The bob command is not a standard Linux utility included in core packages like coreutils, util-linux, or busybox across major distributions (Ubuntu, Fedora, Debian, etc.). Running man bob or which bob typically yields no results.

It may refer to third-party tools, such as:
bob build tool by scp-foundation/libbob for game asset building.
• Weaveworks' bob for Kubernetes image building and promotion.
• Custom scripts or aliases named 'bob' in user environments.

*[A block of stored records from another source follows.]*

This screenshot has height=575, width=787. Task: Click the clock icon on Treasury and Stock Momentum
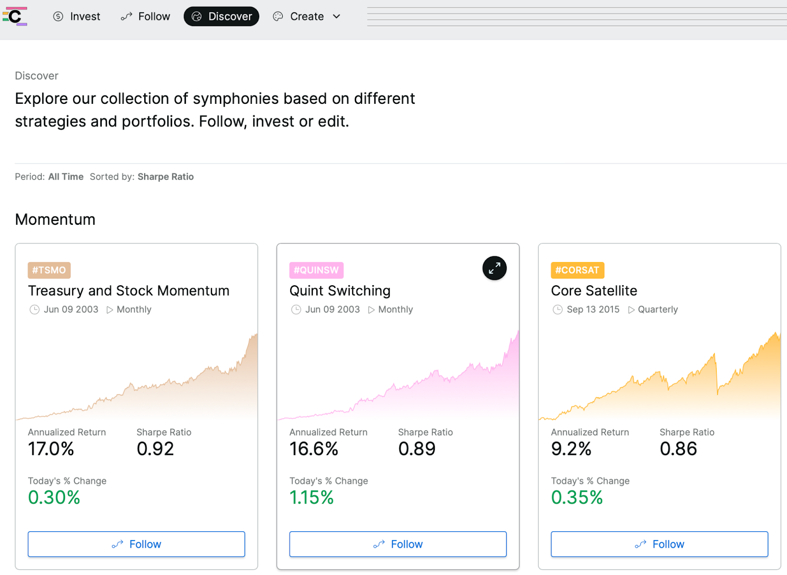point(34,309)
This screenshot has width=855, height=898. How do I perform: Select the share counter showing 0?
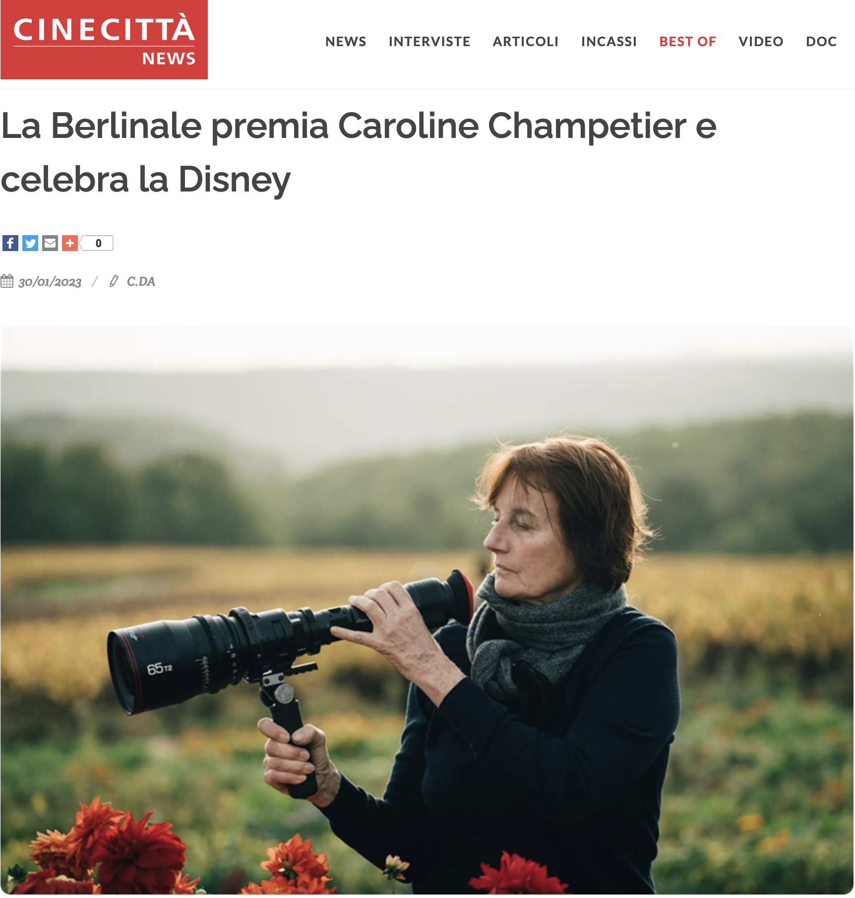pos(98,243)
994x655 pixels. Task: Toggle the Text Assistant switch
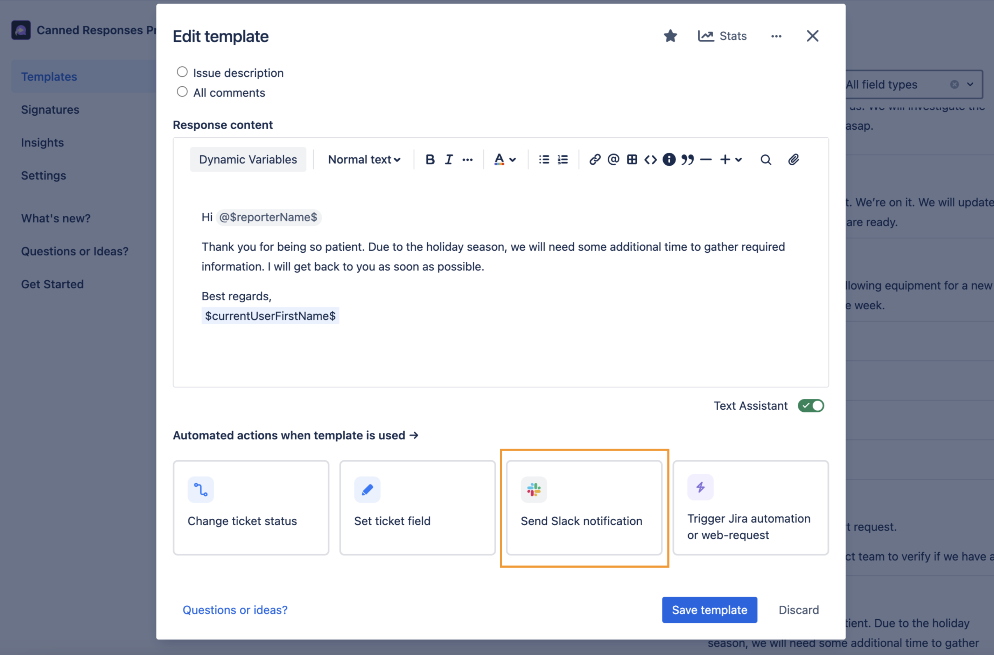(811, 405)
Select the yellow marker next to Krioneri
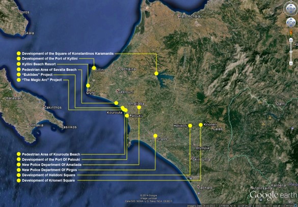This screenshot has height=207, width=298. point(201,125)
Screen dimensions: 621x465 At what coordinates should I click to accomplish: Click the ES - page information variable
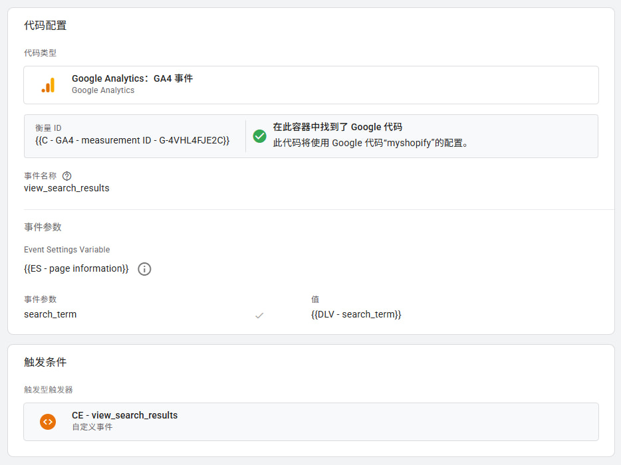pos(76,268)
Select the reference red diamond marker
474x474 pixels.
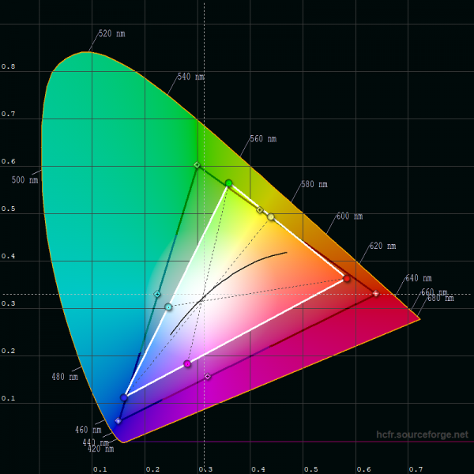point(375,294)
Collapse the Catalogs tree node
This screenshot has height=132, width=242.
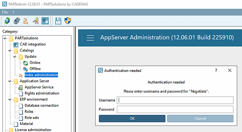pyautogui.click(x=10, y=50)
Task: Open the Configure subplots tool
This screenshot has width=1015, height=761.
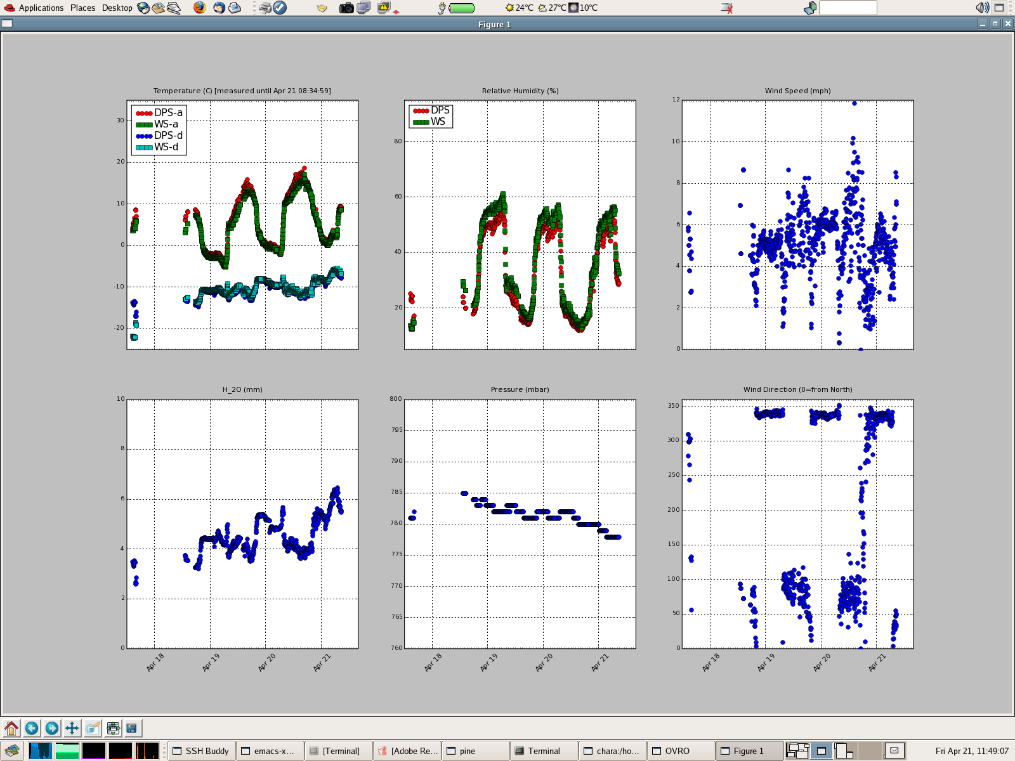Action: pos(113,728)
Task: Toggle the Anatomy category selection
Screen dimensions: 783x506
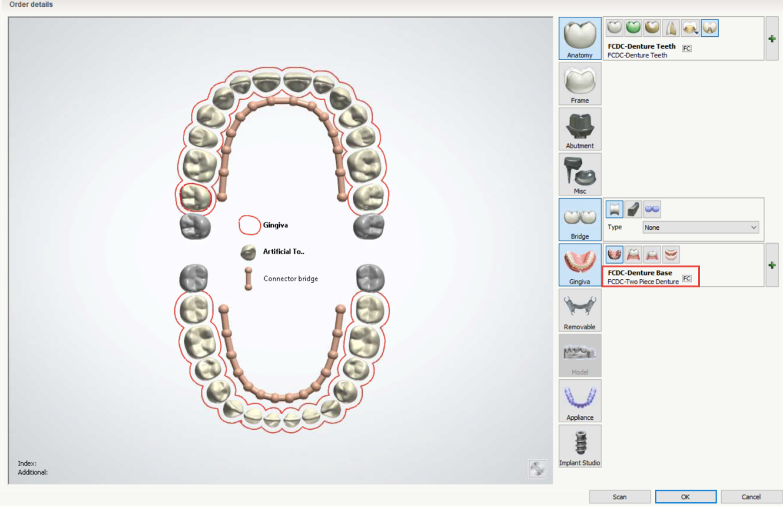Action: 579,38
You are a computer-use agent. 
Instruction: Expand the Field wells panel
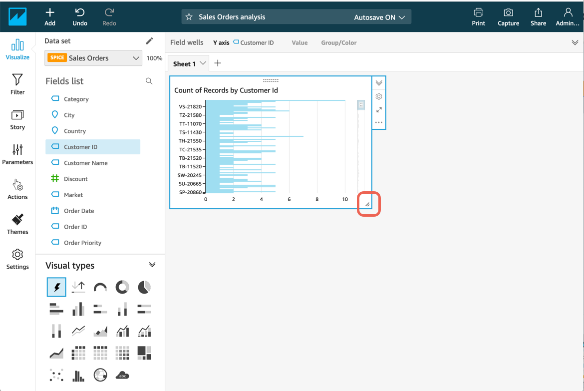click(575, 42)
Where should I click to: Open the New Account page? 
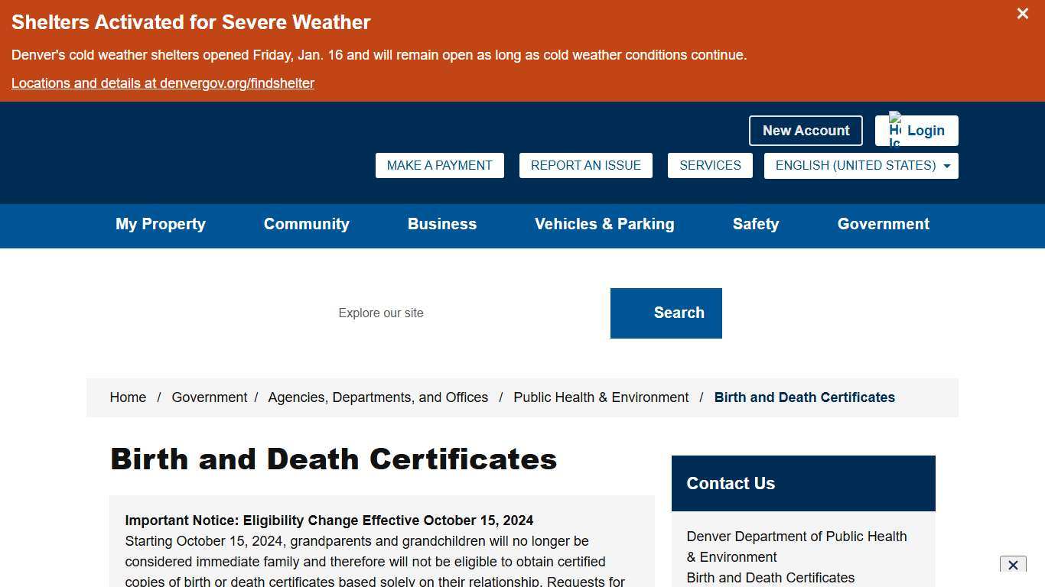[x=805, y=130]
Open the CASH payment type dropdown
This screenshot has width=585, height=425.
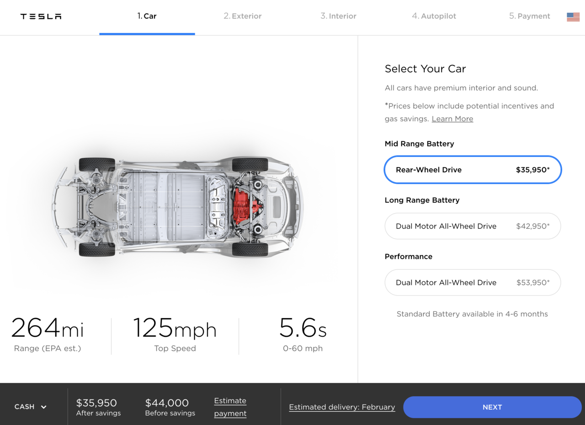(30, 407)
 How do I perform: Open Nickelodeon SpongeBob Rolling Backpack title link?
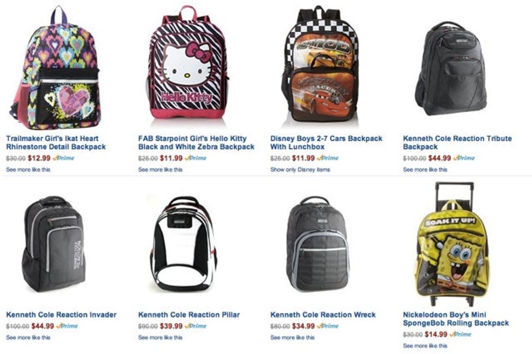456,319
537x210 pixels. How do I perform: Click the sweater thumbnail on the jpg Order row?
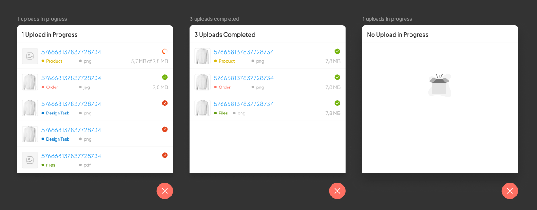pos(30,82)
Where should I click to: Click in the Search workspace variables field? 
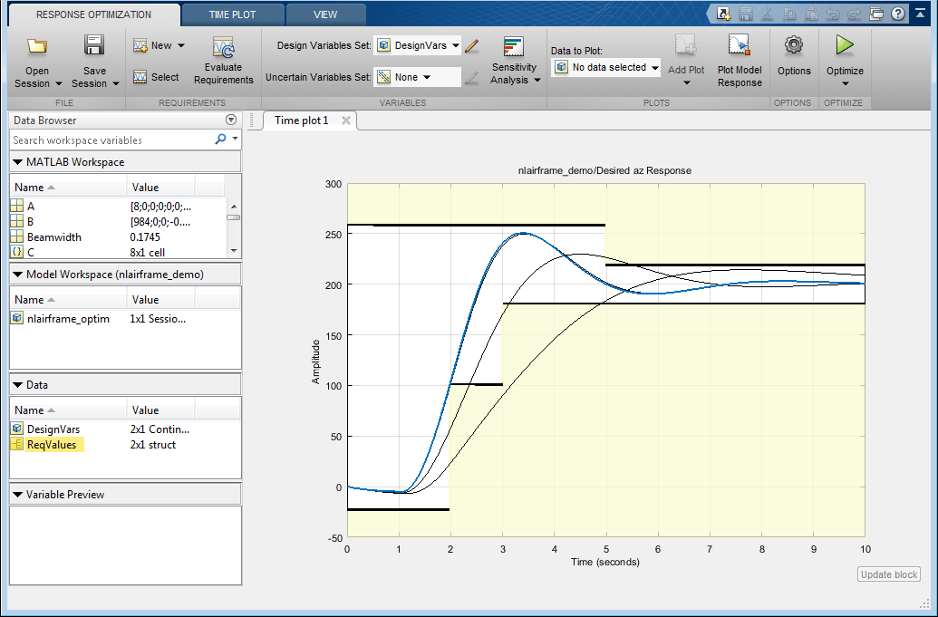pos(111,140)
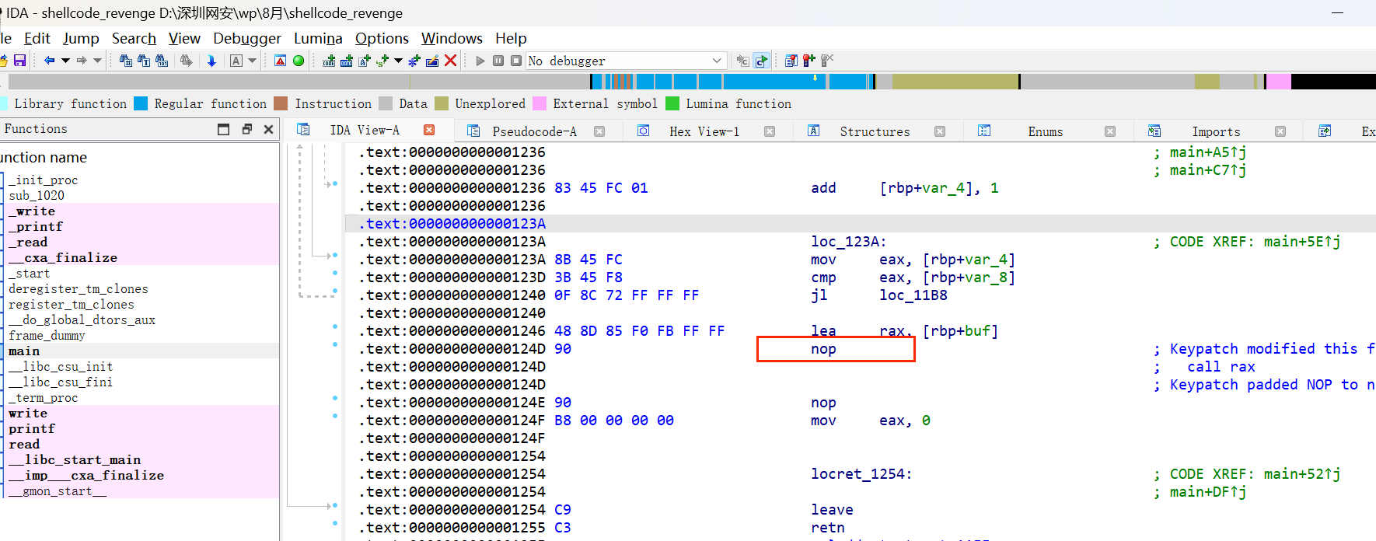Click the red X delete icon in toolbar
1376x541 pixels.
450,61
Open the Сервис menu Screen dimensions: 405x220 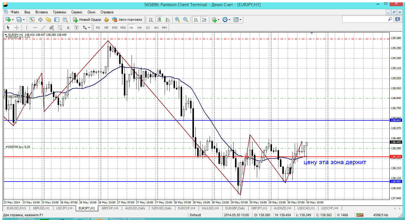tap(77, 12)
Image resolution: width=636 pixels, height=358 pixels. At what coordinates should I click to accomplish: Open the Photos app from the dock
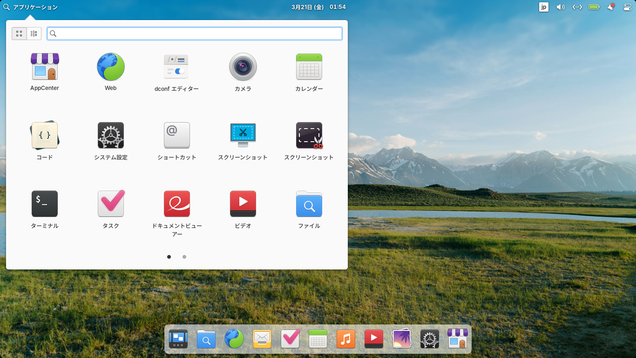pos(401,339)
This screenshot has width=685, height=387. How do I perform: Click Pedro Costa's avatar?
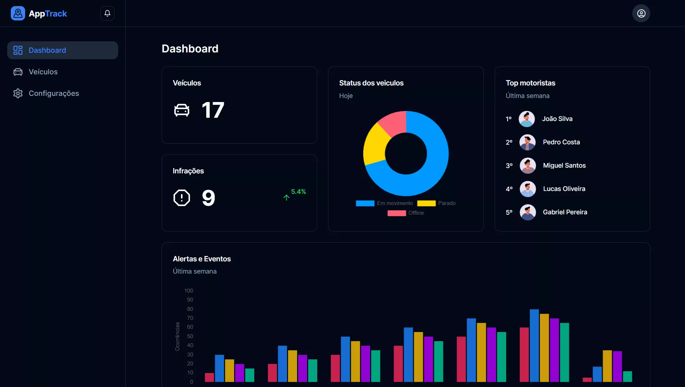(527, 142)
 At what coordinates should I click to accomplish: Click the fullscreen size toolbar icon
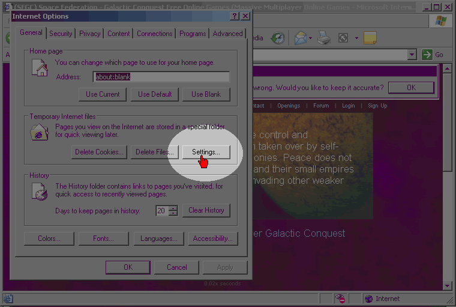[343, 38]
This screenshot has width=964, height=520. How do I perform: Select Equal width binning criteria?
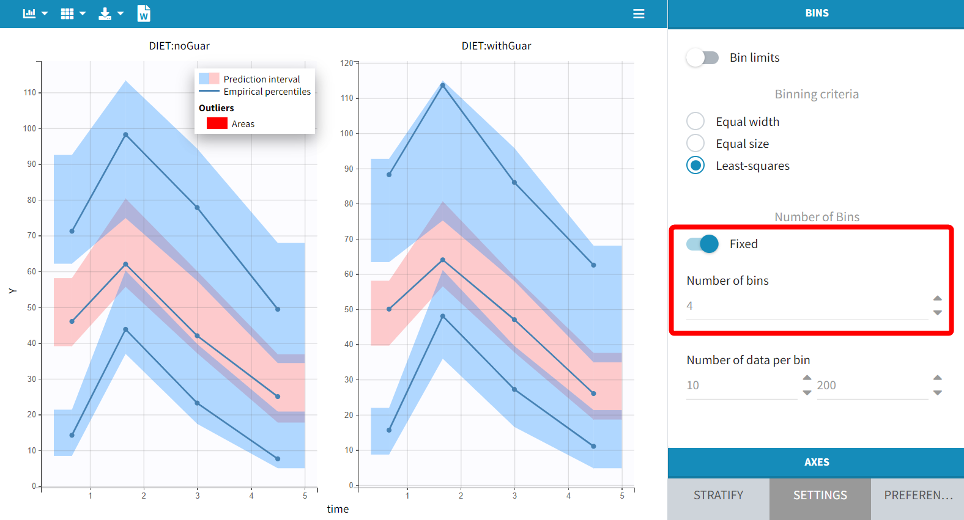point(695,121)
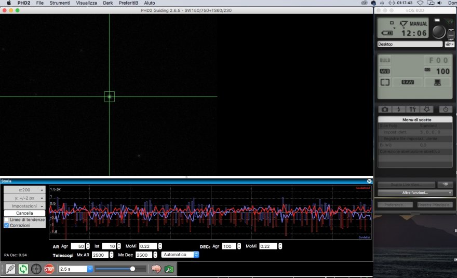The width and height of the screenshot is (457, 278).
Task: Select the camera shooting menu tab icon
Action: pyautogui.click(x=384, y=109)
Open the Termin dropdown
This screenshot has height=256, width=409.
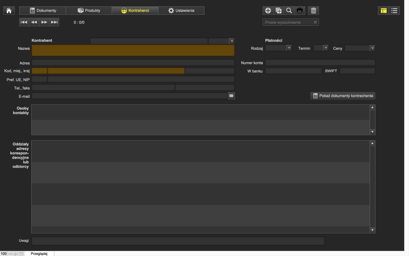tap(326, 48)
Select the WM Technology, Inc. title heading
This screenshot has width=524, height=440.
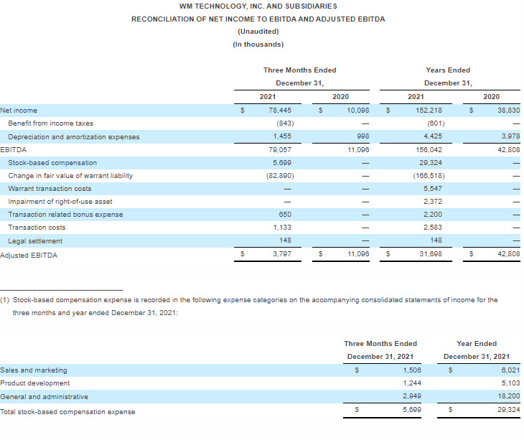pyautogui.click(x=258, y=6)
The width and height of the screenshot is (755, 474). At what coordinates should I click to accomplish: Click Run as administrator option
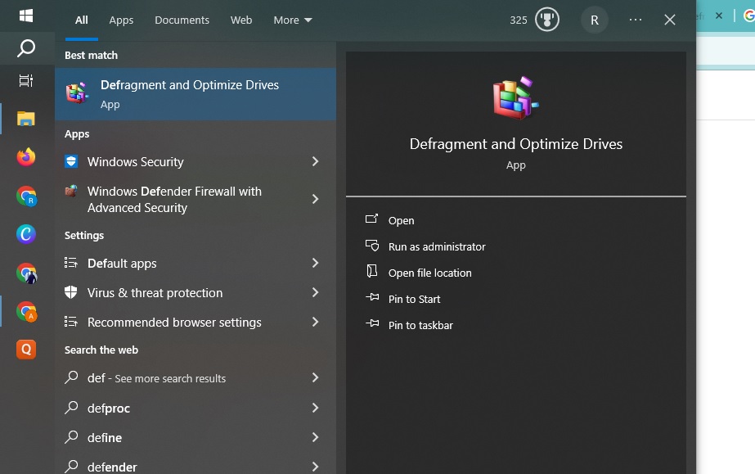(x=436, y=246)
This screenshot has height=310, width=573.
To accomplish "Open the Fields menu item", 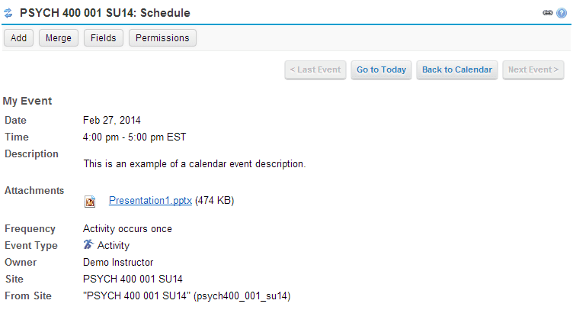I will (104, 38).
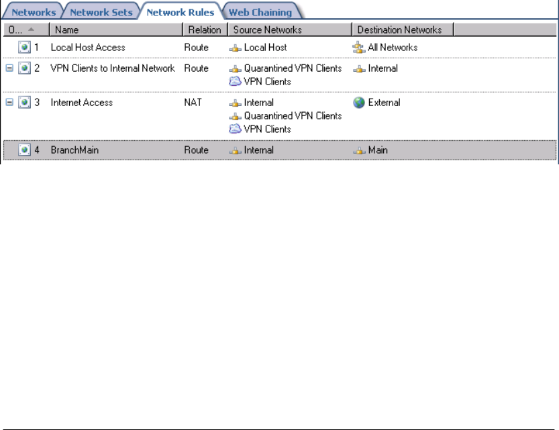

Without specific installation or context (e.g., brew install bob on macOS or cargo for Rust-based bob), it has no default behavior. Always check PATH or package managers like apt/yum for local variants. Usage varies widely, often for building, backing up, or task automation.

CAVEATS

Not universally available; behavior depends on installed variant. May conflict with custom scripts. Verify with bob --help post-install.

INSTALLATION

For Weaveworks bob: go install github.com/weaveworks/bob@latest.
For libbob: Build from source via GitHub.

EXAMPLES

bob build myapp (builds image).
bob promote prod (promotes artifact).

HISTORY

Emerged in niche projects around 2010s. Weaveworks bob (2019+) focuses on reproducible builds for cloud-native apps. Other 'bob' tools trace to game dev or personal utils; no POSIX standardization.